The Chardonnay, on first taste, was sweeter than I’m used to chard being, and sweeter than I’d expected, since Gold Medal Wine’s website stresses that they feature very dry selections, but not a bad sweet, and after the first taste, the sweetness dissipated a bit, and more flavor came through – almond, especially – and the overall impression was exactly what chardonnay should be.

Both these selections come from the Gold Series of the wine of the month program, which costs about $32 / month (for two bottles). This series is an excellent first step for wine aficionados who want to educate their palates with some lovely wines from small-production California vineyards, or those who don’t have huge amounts of money to spend on their passion. As a former Californian who used to have a winery on her street, and made frequent forays to Bonny Doon (their framboise and cassis were favorites of mine for a long time), the Gold Medal Wine club also gives me a taste of home.

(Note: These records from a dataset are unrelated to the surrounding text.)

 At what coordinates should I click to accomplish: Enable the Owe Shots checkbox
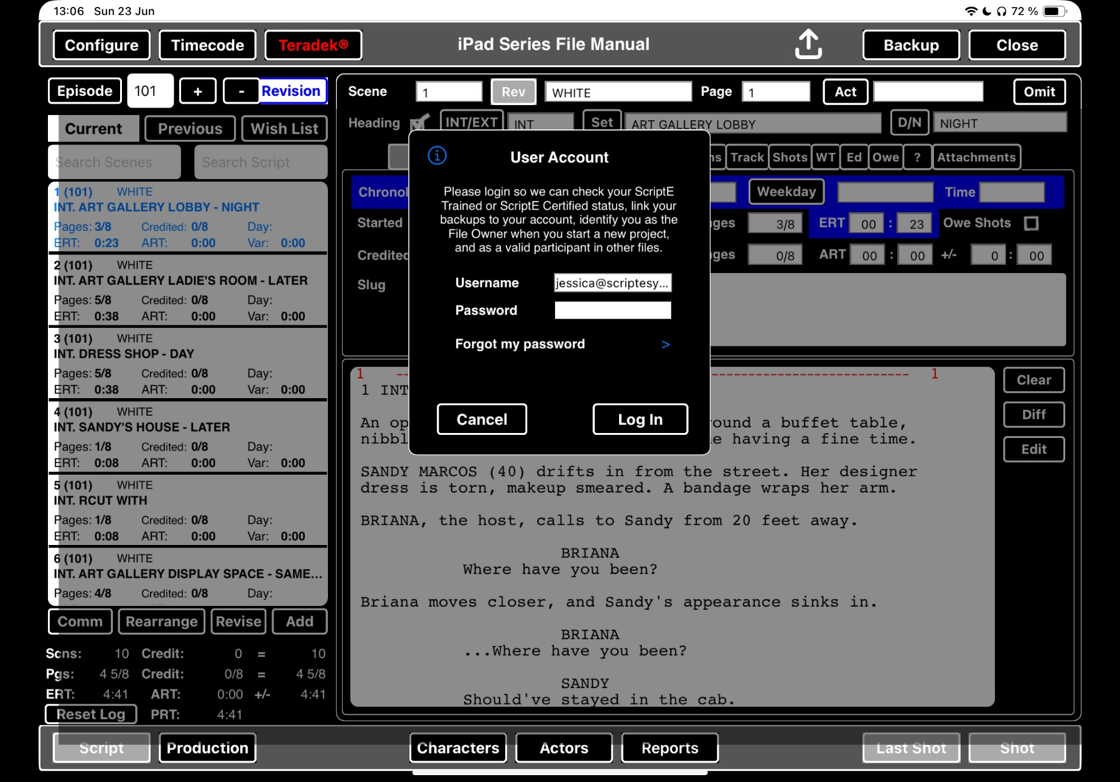tap(1031, 223)
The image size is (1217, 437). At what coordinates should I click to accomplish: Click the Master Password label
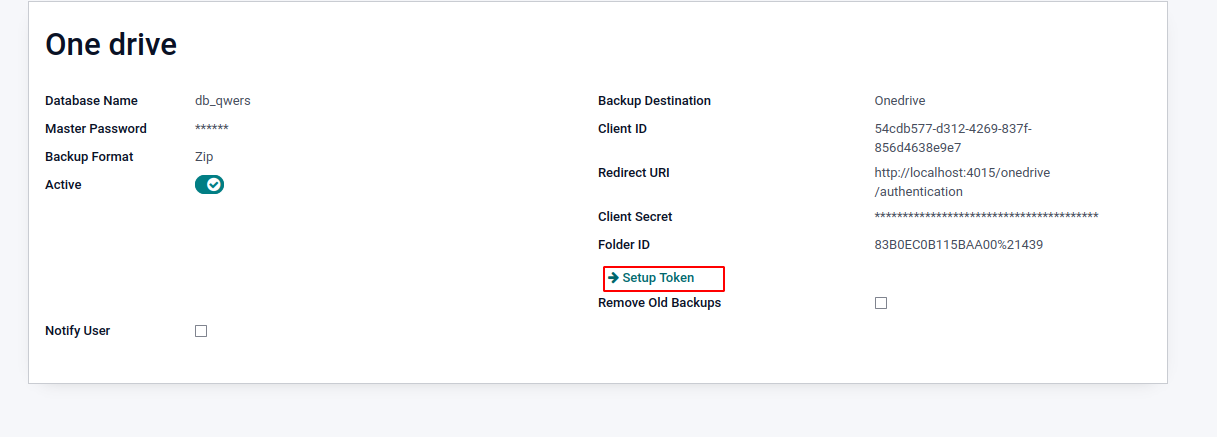96,129
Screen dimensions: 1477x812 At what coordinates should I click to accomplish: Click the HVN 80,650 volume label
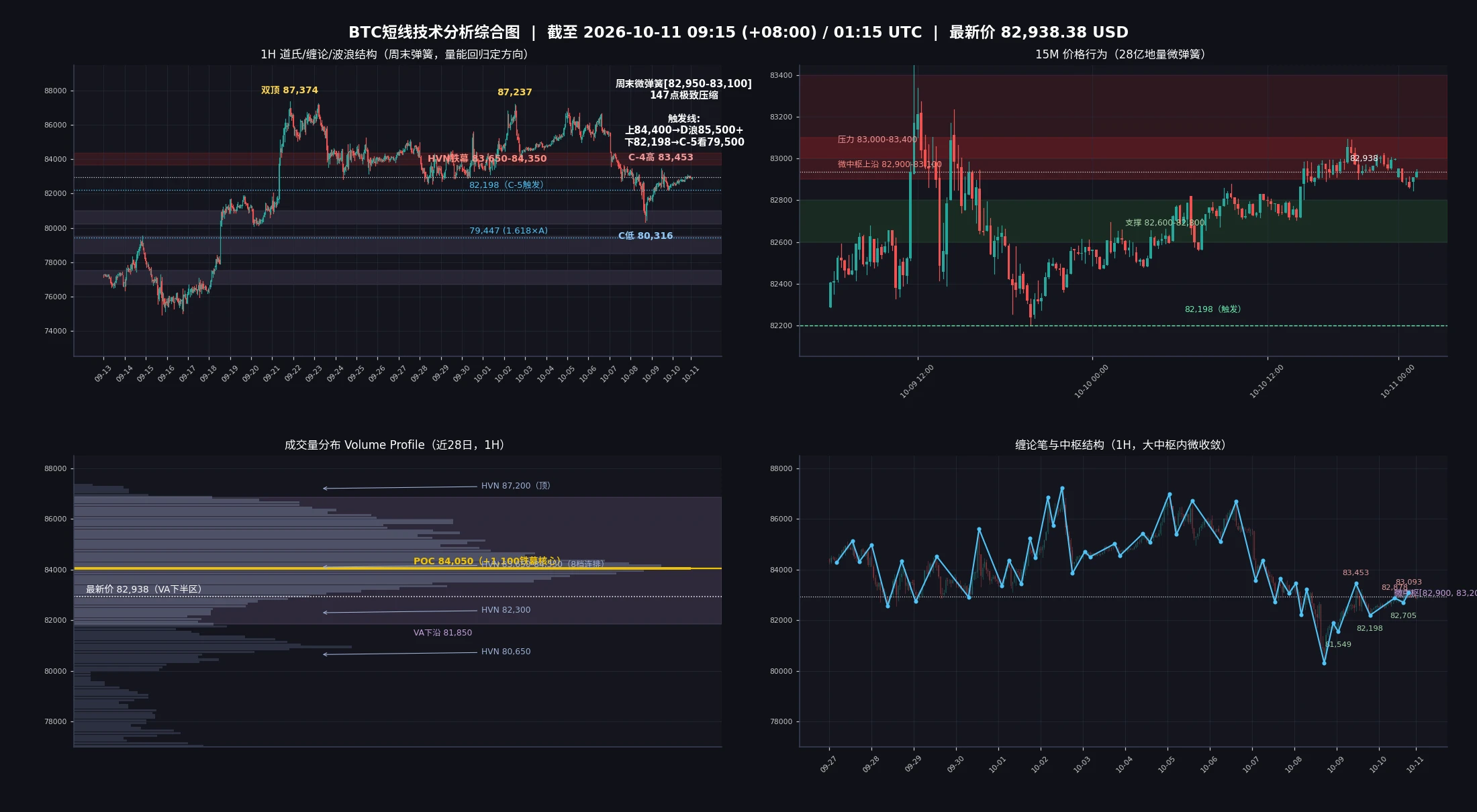(506, 651)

I’m buying a subscription on the strength of these sample bottles.

CC BY-NC-ND 4.0 Gold Medal Wine Club: Delicious by Melissa Bartell is licensed under a Creative Commons Attribution-NonCommercial-NoDerivatives 4.0 International License.

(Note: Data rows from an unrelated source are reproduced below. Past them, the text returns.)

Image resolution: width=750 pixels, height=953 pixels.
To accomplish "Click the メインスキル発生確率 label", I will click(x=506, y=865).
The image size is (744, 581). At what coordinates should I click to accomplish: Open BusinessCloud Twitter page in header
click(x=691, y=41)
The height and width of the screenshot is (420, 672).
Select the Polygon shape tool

3 thoughts on “Gold Medal Wine Club: Delicious

  1. I just moved to California, and your entry makes me want to drive right up to the Russian River Valley! Either that, or just hop into a bubble bath and open up a nice chard. . .

  2. I just attended fancy dinner hosted by a wine dude. Of course, I have done that before: the swirling, tasting, inhaling, etc. The red tasted like dill to me. The real problem was the small piece of fish that looked more like an appetizer. I was hungry even as I finished my meal and the wine was lousy. Anyway, I am going to see if any of this wine is available up here. I am always interested in new wine, lush that I am. The bathtub, you say …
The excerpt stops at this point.